Thursday, February 11, 2010

Chili for Breakfast


Yesterday afternoon I met with my Naturopath, Dr. O'Leary. We talked about my diet and mainly the one thing that was lacking from it. Protein. So today, I am starting my morning with a nice big bowl of Amy's Chili. I know...it sounds a little crazy, but it actually is pretty good. A nice change from my routine of oatmeal or plain yogurt with granola.

When we sat down in her office, we brainstormed some ideas about how I can get more protein in my diet. I weigh 160 pounds, and it turns out that someone my size should have 72 grams a day. I was only getting in about half that every day. We also talked about when I am running that I need to take in even more protein. I think she said some where around 130 grams. Yikes! Protein and a complex carbohydrate is a good breakfast and snack because it will leave you feeling full for longer as well as it will help to stabilize you blood sugar over a longer period of time.

So she gave me a good list of things to snack on, which I will include below for you. And she stressed that it would be important for me to get at least 20 grams every morning for breakfast. Hence the chili. Amy's Organic Medium Chili has a whoppin' 15 grams per serving, and each can has two servings. Go Me!

I don't think that chili will be a staple for my mornings from now on, but it is a good change every once and a while. It also is a nice start to the changes I am making to diet.

Suggested High Protein Snacks
- Hard boiled eggs
- Nuts/ seeds (almond, sunflower, pumpkin, walnut, cashews
- Nut butters with fruit or veggies, brown rice cakes
- Turkey or salmon jerky
- Tuna or wild caught salmon wrap or nut thin
- Hummus with veggies or brown rice cakes
- Smoothies
1 tbs. flax seeds, ground
1/2 c. liquid (coconut milk, unsweetened rice or almond milk)
2 heaping tbs. brown rice powder
1/2 c. frozen fruit (bananas, berries or some other combination)
Add water to thin and blend well

Monday, February 1, 2010

Little Hood to Coast Relay

During the month of February Mark and I are having a friendly competition to see who can log the most miles. I as some of you know have a a half marathon coming up in May, and I need to start running a little more than I had been.

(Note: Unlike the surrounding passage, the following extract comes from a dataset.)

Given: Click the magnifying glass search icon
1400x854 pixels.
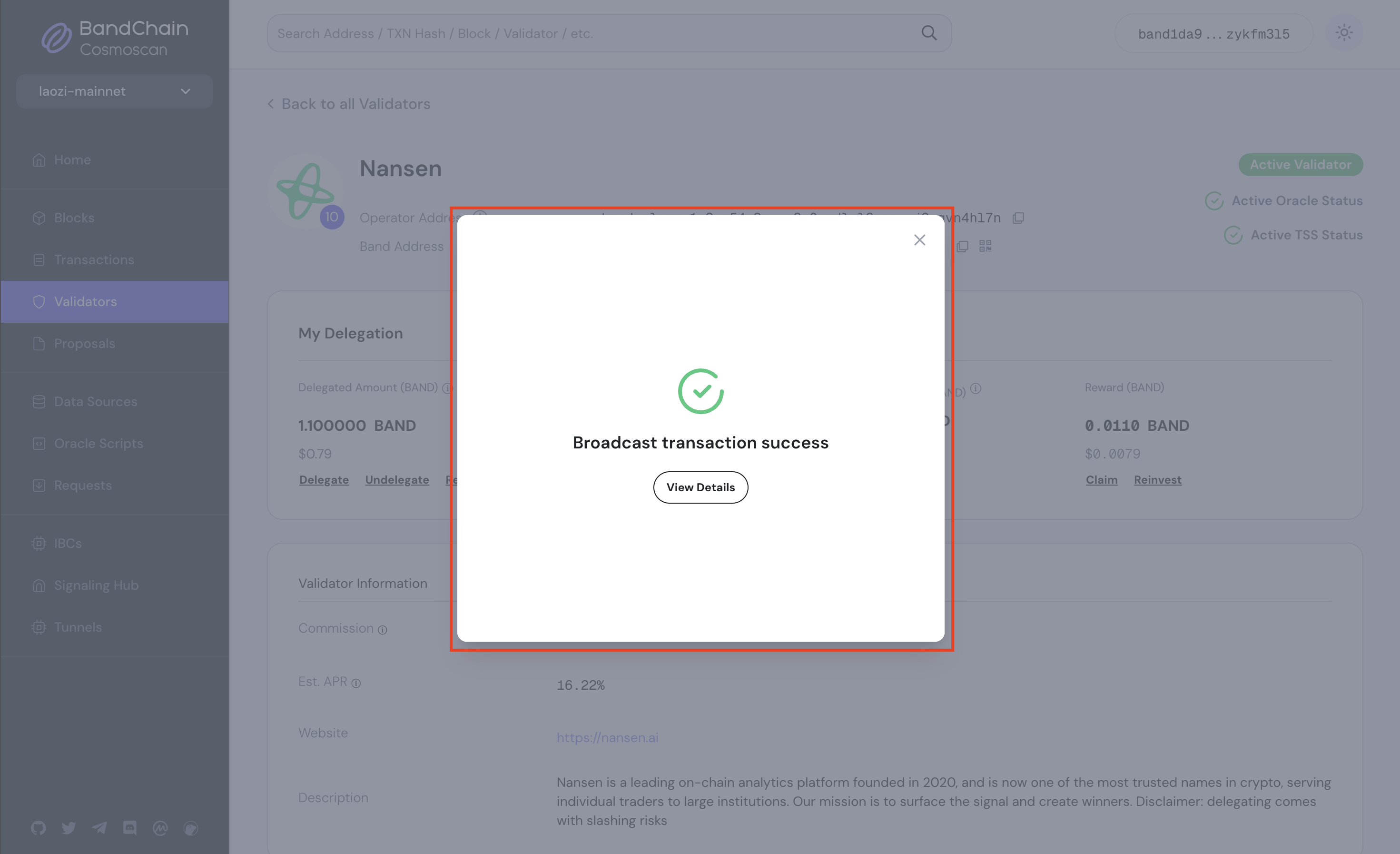Looking at the screenshot, I should tap(929, 33).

So today kicked off with my first run, as did Mark. I started my run with one of my favorite mixes, and did some speed work. I am not a fast runner, so when I say speed work I was alternating running 9 minute miles with about 11:30 miles. Once I was finished, I had run just under four miles. I still felt pretty good, so got into a comfortable pace and just kept going, with the music just playing over again. I ended up running a total of 7.25 miles in 82 minutes. Hip Hip Hooray!

Since we are tracking our distances I documented mine as I should have, under my name for the first day of the month, and added a little Woo Hoo (this is the first time I have run that far). I didn't tell Mark how far that I had run when I when we talked. When I got home in the evening I looked at the chart, and he had run 4.1 miles. Next to it he wrote "It's On" Yippy...hopefully my knees wont feel too bad tomorrow. It would be nice to win though.